→ EXERCISE AIM:
Starting with the first line below, reproduce each line exactly until you have included the one bearing "The image size is (1289, 886).".

[Saved data entries]
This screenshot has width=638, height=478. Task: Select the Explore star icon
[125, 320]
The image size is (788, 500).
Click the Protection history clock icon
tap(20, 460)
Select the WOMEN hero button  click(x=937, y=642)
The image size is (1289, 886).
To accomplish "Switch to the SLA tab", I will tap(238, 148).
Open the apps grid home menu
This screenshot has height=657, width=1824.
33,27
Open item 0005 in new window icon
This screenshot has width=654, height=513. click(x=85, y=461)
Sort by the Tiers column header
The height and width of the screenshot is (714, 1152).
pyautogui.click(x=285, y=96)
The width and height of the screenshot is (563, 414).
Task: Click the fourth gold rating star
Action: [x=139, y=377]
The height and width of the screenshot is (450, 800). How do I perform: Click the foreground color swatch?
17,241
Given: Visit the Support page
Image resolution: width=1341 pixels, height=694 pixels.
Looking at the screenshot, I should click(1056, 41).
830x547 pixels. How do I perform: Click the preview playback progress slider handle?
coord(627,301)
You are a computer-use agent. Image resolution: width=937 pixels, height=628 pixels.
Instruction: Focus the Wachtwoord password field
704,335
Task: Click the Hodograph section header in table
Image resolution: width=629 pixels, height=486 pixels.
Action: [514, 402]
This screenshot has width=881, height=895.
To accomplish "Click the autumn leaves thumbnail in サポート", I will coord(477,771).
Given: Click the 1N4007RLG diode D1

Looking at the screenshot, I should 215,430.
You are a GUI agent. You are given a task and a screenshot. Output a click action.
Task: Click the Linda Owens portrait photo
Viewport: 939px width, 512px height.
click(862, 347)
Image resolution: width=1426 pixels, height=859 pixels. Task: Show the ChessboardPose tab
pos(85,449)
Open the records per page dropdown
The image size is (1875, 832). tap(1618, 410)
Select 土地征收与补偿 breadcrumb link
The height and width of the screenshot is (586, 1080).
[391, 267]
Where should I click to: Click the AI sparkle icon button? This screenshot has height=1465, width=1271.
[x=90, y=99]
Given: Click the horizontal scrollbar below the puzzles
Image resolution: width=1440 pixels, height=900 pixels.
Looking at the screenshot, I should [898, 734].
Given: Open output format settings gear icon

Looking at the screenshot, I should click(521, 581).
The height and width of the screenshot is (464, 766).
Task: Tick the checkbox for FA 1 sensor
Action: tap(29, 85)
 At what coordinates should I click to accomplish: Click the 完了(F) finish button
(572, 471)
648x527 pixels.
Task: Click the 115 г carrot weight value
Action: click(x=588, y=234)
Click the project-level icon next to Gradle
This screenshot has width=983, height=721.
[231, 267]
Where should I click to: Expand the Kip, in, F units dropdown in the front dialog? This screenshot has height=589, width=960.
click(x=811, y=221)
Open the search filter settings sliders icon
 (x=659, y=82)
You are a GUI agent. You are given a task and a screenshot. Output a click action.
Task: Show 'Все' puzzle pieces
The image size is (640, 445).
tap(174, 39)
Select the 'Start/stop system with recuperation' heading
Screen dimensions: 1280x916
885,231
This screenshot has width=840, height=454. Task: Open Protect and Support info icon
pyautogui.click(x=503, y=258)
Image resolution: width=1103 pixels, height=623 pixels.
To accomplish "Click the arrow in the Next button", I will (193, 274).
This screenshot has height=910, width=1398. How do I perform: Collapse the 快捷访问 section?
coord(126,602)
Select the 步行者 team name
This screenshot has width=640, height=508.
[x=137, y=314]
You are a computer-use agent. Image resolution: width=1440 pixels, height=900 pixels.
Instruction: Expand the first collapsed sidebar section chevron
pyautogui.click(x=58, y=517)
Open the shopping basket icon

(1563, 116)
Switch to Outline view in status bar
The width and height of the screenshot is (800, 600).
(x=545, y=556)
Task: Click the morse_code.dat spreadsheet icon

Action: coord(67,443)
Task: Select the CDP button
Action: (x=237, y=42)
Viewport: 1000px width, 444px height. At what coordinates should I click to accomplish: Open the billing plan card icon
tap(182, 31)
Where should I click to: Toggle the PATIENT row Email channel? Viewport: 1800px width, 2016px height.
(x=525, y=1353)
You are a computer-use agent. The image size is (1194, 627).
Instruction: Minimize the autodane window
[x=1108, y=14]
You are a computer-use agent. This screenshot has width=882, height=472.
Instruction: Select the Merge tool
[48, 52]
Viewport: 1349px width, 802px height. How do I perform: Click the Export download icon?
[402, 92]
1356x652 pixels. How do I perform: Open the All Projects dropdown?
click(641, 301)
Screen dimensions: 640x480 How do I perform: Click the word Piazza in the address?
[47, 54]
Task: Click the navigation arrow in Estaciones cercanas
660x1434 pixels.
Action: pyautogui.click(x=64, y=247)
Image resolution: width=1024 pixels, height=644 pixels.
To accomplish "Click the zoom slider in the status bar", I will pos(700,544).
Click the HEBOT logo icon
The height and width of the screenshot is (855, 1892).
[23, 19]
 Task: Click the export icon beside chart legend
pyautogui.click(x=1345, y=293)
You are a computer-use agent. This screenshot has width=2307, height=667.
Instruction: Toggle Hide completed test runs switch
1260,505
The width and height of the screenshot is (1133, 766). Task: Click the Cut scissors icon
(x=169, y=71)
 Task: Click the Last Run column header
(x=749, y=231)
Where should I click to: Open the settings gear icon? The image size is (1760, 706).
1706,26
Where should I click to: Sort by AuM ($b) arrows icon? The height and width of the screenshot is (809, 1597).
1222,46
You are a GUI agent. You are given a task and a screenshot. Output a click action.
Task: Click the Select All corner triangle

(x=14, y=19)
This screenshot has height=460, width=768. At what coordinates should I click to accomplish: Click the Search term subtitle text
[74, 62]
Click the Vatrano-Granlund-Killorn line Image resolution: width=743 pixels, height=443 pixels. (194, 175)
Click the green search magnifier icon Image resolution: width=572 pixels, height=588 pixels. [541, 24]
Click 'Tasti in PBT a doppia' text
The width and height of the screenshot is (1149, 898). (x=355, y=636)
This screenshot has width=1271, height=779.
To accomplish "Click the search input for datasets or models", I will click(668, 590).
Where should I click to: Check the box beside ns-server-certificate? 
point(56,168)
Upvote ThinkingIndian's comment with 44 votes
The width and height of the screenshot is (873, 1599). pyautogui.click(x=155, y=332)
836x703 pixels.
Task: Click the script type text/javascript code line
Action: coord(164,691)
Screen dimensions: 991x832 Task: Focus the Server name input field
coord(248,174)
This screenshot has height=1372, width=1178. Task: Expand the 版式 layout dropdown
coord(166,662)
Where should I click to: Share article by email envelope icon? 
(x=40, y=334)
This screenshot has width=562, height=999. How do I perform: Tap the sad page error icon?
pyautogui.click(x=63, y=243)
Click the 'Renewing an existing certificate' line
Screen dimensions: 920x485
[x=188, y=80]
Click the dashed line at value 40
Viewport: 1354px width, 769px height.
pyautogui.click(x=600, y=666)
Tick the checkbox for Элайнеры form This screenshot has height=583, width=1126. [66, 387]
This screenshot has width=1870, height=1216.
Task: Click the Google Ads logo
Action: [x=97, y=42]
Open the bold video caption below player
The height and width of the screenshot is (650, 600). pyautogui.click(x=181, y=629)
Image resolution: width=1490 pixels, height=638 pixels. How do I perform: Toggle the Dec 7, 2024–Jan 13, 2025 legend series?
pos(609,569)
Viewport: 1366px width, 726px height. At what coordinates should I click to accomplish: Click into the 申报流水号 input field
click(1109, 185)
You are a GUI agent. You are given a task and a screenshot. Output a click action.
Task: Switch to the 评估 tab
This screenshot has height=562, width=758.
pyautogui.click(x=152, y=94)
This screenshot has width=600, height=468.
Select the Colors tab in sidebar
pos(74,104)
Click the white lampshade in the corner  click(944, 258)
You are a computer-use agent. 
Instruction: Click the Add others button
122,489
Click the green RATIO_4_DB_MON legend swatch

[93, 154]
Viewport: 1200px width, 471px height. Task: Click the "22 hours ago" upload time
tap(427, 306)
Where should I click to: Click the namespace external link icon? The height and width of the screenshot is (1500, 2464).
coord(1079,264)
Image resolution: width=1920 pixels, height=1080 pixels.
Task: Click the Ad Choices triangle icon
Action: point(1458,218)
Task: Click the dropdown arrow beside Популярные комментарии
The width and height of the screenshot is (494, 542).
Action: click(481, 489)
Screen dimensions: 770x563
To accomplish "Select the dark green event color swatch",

→ TASK RESPONSE:
This screenshot has width=638, height=478. Task: Select the Explore star icon
[125, 320]
The image size is (788, 500).
Click the Protection history clock icon
tap(20, 460)
Select the WOMEN hero button  click(x=937, y=642)
The image size is (1289, 886).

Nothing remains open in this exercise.